Task directions:
Each entry below must be given again word for word, with no pictures.

Dataset extract:
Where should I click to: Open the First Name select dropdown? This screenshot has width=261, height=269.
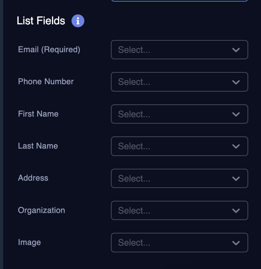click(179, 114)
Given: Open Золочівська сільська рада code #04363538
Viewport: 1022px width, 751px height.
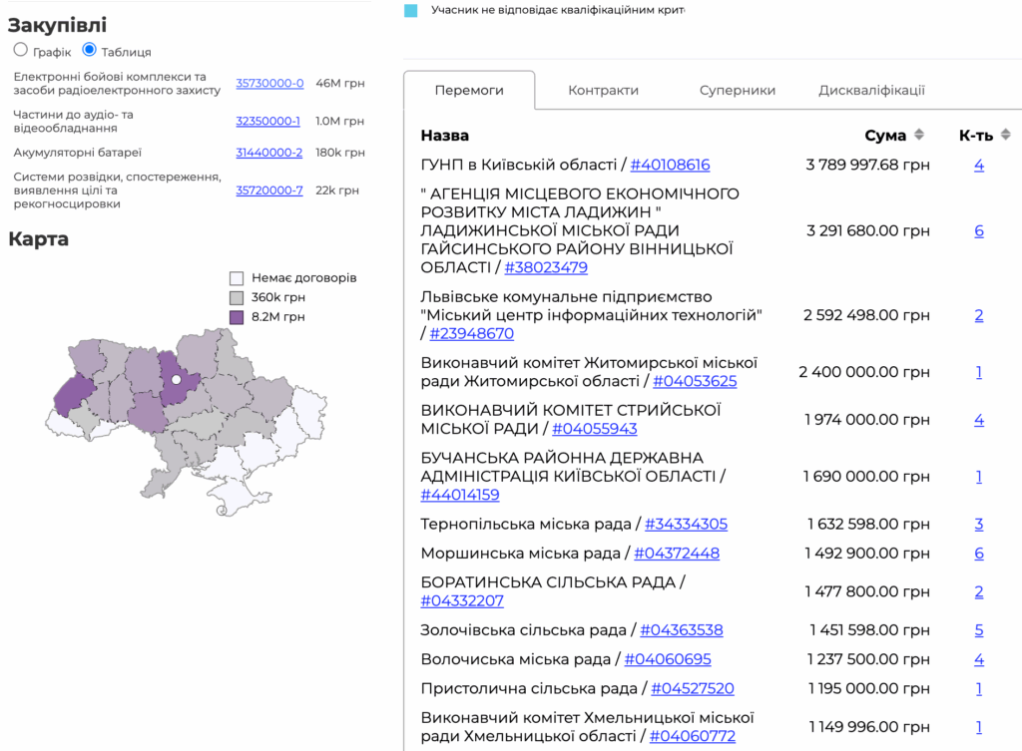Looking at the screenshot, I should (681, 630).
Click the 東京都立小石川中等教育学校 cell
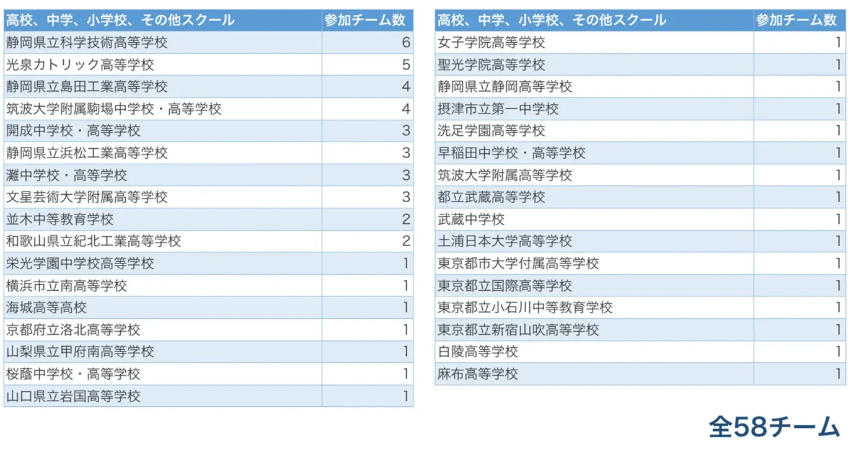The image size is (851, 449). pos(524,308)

Solution to this problem:
Where should I click to: Open the First Name select dropdown? This screenshot has width=261, height=269.
click(179, 114)
Given: Open Золочівська сільська рада code #04363538
Viewport: 1022px width, 751px height.
Looking at the screenshot, I should (681, 630).
Click the 東京都立小石川中等教育学校 cell
The image size is (851, 449). pos(524,308)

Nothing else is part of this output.